### THE REQUEST
Please extract every line of the data below and reproduce each one unchanged, keeping the original order.

+++ EXERCISE INPUT

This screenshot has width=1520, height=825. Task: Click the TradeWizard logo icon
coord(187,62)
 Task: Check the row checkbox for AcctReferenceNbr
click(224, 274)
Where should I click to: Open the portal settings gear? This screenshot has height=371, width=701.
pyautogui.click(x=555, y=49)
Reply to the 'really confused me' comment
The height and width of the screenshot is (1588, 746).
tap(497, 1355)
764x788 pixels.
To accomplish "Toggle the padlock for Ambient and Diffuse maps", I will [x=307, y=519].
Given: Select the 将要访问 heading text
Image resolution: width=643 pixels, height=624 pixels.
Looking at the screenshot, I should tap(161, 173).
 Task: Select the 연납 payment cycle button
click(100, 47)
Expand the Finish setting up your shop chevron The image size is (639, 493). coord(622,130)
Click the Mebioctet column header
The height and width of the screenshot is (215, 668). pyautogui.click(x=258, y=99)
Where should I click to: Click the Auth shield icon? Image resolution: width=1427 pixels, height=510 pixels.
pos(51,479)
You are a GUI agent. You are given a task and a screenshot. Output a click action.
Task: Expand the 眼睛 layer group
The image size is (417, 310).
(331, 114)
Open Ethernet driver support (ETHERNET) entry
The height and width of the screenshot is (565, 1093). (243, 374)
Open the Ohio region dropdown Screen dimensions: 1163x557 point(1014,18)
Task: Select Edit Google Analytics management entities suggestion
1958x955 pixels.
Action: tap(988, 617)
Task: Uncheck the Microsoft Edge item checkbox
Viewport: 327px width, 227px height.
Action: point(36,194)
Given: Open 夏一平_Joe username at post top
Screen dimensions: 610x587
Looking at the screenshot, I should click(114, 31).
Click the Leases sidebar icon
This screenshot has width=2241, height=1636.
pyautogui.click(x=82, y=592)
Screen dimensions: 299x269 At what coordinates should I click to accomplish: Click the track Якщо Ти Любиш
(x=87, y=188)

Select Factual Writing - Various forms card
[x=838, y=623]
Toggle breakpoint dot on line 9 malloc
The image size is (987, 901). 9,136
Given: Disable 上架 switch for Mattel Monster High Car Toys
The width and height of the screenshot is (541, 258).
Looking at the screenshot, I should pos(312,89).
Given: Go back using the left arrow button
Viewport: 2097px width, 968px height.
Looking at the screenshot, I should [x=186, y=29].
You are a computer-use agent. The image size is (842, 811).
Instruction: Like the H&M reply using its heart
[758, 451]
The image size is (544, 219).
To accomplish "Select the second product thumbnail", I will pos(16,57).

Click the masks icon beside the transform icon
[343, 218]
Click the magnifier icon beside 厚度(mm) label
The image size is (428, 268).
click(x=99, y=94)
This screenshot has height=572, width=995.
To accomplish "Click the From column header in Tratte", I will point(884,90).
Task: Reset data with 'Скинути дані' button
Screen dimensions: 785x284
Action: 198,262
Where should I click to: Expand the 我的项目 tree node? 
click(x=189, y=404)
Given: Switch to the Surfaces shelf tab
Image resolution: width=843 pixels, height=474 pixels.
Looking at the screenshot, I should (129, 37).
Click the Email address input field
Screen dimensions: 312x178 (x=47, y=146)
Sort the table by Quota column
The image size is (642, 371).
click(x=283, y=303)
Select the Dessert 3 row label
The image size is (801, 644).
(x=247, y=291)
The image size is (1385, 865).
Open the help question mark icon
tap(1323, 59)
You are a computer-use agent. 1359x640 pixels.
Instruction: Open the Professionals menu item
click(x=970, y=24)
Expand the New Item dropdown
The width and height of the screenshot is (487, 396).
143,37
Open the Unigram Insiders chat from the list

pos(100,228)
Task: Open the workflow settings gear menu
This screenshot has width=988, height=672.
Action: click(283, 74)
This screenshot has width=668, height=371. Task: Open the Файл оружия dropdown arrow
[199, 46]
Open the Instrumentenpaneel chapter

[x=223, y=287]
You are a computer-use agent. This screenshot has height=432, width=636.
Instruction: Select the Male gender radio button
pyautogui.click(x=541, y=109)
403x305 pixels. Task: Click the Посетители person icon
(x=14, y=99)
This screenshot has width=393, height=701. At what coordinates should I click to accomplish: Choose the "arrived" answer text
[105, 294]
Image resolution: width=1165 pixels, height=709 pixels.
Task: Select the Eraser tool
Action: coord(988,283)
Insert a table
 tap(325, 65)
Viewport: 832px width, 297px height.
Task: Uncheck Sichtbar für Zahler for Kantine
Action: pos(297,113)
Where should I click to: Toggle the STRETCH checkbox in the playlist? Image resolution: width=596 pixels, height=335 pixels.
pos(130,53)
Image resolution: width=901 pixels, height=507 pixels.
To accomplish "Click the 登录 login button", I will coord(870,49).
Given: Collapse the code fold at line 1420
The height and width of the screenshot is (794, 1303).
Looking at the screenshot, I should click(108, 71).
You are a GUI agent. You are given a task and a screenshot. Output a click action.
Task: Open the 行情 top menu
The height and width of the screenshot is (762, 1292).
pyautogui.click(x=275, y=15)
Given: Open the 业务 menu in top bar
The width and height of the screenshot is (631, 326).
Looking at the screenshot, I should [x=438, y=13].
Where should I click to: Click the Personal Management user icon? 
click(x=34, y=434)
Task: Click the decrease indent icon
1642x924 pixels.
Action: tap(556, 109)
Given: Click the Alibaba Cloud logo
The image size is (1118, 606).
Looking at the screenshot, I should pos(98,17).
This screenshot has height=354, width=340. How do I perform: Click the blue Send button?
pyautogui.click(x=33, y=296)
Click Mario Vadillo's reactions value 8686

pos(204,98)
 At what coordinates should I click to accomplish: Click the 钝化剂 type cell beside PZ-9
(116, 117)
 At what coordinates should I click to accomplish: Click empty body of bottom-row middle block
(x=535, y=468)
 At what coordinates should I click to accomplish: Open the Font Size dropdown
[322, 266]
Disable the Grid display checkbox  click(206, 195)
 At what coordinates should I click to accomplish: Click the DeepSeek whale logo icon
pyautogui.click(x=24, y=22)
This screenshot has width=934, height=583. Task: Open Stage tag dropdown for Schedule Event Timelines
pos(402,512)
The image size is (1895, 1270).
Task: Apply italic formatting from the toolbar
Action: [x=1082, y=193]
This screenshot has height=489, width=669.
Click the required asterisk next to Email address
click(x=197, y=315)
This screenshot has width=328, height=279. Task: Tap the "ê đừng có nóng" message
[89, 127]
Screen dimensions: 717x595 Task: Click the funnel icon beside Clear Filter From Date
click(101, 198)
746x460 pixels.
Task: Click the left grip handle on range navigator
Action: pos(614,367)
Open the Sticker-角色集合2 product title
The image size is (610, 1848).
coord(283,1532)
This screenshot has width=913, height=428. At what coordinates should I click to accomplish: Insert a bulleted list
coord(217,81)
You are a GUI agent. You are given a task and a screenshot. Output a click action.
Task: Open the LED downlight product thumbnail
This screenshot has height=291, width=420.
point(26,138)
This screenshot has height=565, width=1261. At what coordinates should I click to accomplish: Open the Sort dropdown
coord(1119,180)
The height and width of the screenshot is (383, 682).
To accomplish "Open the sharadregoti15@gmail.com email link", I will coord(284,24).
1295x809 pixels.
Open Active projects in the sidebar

++++++

### EXERCISE RESULT
This screenshot has width=1520, height=825. Task: Click the TradeWizard logo icon
coord(187,62)
 Task: Check the row checkbox for AcctReferenceNbr
click(224, 274)
Where should I click to: Open the portal settings gear? This screenshot has height=371, width=701.
pyautogui.click(x=555, y=49)
Reply to the 'really confused me' comment
The height and width of the screenshot is (1588, 746).
tap(497, 1355)
764x788 pixels.
To accomplish "Toggle the padlock for Ambient and Diffuse maps", I will [x=307, y=519].
Given: Select the 将要访问 heading text
Image resolution: width=643 pixels, height=624 pixels.
Looking at the screenshot, I should tap(161, 173).
 Task: Select the 연납 payment cycle button
click(100, 47)
Expand the Finish setting up your shop chevron The image size is (639, 493). coord(622,130)
Click the Mebioctet column header
The height and width of the screenshot is (215, 668). pyautogui.click(x=258, y=99)
Where should I click to: Click the Auth shield icon? Image resolution: width=1427 pixels, height=510 pixels.
pos(51,479)
You are a GUI agent. You are given a task and a screenshot. Output a click action.
Task: Expand the 眼睛 layer group
The image size is (417, 310).
(331, 114)
Open Ethernet driver support (ETHERNET) entry
The height and width of the screenshot is (565, 1093). (243, 374)
Open the Ohio region dropdown Screen dimensions: 1163x557 point(1014,18)
Task: Select Edit Google Analytics management entities suggestion
1958x955 pixels.
Action: tap(988, 617)
Task: Uncheck the Microsoft Edge item checkbox
Viewport: 327px width, 227px height.
Action: point(36,194)
Given: Open 夏一平_Joe username at post top
Screen dimensions: 610x587
Looking at the screenshot, I should click(114, 31).
Click the Leases sidebar icon
This screenshot has width=2241, height=1636.
pyautogui.click(x=82, y=592)
Screen dimensions: 299x269 At what coordinates should I click to accomplish: Click the track Якщо Ти Любиш
(x=87, y=188)

Select Factual Writing - Various forms card
[x=838, y=623]
Toggle breakpoint dot on line 9 malloc
The image size is (987, 901). 9,136
Given: Disable 上架 switch for Mattel Monster High Car Toys
The width and height of the screenshot is (541, 258).
Looking at the screenshot, I should pos(312,89).
Given: Go back using the left arrow button
Viewport: 2097px width, 968px height.
Looking at the screenshot, I should [x=186, y=29].
You are a computer-use agent. The image size is (842, 811).
Instruction: Like the H&M reply using its heart
[758, 451]
The image size is (544, 219).
To accomplish "Select the second product thumbnail", I will pos(16,57).

Click the masks icon beside the transform icon
[343, 218]
Click the magnifier icon beside 厚度(mm) label
The image size is (428, 268).
click(x=99, y=94)
This screenshot has height=572, width=995.
To accomplish "Click the From column header in Tratte", I will point(884,90).
Task: Reset data with 'Скинути дані' button
Screen dimensions: 785x284
Action: 198,262
Where should I click to: Expand the 我的项目 tree node? 
click(x=189, y=404)
Given: Switch to the Surfaces shelf tab
Image resolution: width=843 pixels, height=474 pixels.
Looking at the screenshot, I should (129, 37).
Click the Email address input field
Screen dimensions: 312x178 (x=47, y=146)
Sort the table by Quota column
The image size is (642, 371).
click(x=283, y=303)
Select the Dessert 3 row label
The image size is (801, 644).
(x=247, y=291)
The image size is (1385, 865).
Open the help question mark icon
tap(1323, 59)
You are a computer-use agent. 1359x640 pixels.
Instruction: Open the Professionals menu item
click(x=970, y=24)
Expand the New Item dropdown
The width and height of the screenshot is (487, 396).
143,37
Open the Unigram Insiders chat from the list

pos(100,228)
Task: Open the workflow settings gear menu
This screenshot has width=988, height=672.
Action: click(283, 74)
This screenshot has width=668, height=371. Task: Open the Файл оружия dropdown arrow
[199, 46]
Open the Instrumentenpaneel chapter

[x=223, y=287]
You are a computer-use agent. This screenshot has height=432, width=636.
Instruction: Select the Male gender radio button
pyautogui.click(x=541, y=109)
403x305 pixels. Task: Click the Посетители person icon
(x=14, y=99)
This screenshot has width=393, height=701. At what coordinates should I click to accomplish: Choose the "arrived" answer text
[105, 294]
Image resolution: width=1165 pixels, height=709 pixels.
Task: Select the Eraser tool
Action: coord(988,283)
Insert a table
 tap(325, 65)
Viewport: 832px width, 297px height.
Task: Uncheck Sichtbar für Zahler for Kantine
Action: pos(297,113)
Where should I click to: Toggle the STRETCH checkbox in the playlist? Image resolution: width=596 pixels, height=335 pixels.
pos(130,53)
Image resolution: width=901 pixels, height=507 pixels.
To accomplish "Click the 登录 login button", I will coord(870,49).
Given: Collapse the code fold at line 1420
The height and width of the screenshot is (794, 1303).
Looking at the screenshot, I should click(108, 71).
You are a GUI agent. You are given a task and a screenshot. Output a click action.
Task: Open the 行情 top menu
The height and width of the screenshot is (762, 1292).
pyautogui.click(x=275, y=15)
Given: Open the 业务 menu in top bar
The width and height of the screenshot is (631, 326).
Looking at the screenshot, I should [x=438, y=13].
Where should I click to: Click the Personal Management user icon? 
click(x=34, y=434)
Task: Click the decrease indent icon
1642x924 pixels.
Action: tap(556, 109)
Given: Click the Alibaba Cloud logo
The image size is (1118, 606).
Looking at the screenshot, I should pos(98,17).
This screenshot has height=354, width=340. How do I perform: Click the blue Send button?
pyautogui.click(x=33, y=296)
Click Mario Vadillo's reactions value 8686

pos(204,98)
 At what coordinates should I click to accomplish: Click the 钝化剂 type cell beside PZ-9
(116, 117)
 At what coordinates should I click to accomplish: Click empty body of bottom-row middle block
(x=535, y=468)
 At what coordinates should I click to accomplish: Open the Font Size dropdown
[322, 266]
Disable the Grid display checkbox  click(206, 195)
 At what coordinates should I click to accomplish: Click the DeepSeek whale logo icon
pyautogui.click(x=24, y=22)
This screenshot has width=934, height=583. Task: Open Stage tag dropdown for Schedule Event Timelines
pos(402,512)
The image size is (1895, 1270).
Task: Apply italic formatting from the toolbar
Action: [x=1082, y=193]
This screenshot has height=489, width=669.
Click the required asterisk next to Email address
click(x=197, y=315)
This screenshot has width=328, height=279. Task: Tap the "ê đừng có nóng" message
[89, 127]
Screen dimensions: 717x595 Task: Click the funnel icon beside Clear Filter From Date
click(101, 198)
746x460 pixels.
Task: Click the left grip handle on range navigator
Action: pos(614,367)
Open the Sticker-角色集合2 product title
The image size is (610, 1848).
coord(283,1532)
This screenshot has width=913, height=428. At what coordinates should I click to accomplish: Insert a bulleted list
coord(217,81)
You are a GUI agent. You are given a task and a screenshot. Output a click action.
Task: Open the LED downlight product thumbnail
This screenshot has height=291, width=420.
point(26,138)
This screenshot has height=565, width=1261. At what coordinates should I click to accomplish: Open the Sort dropdown
coord(1119,180)
The height and width of the screenshot is (383, 682).
To accomplish "Open the sharadregoti15@gmail.com email link", I will coord(284,24).
1295x809 pixels.
Open Active projects in the sidebar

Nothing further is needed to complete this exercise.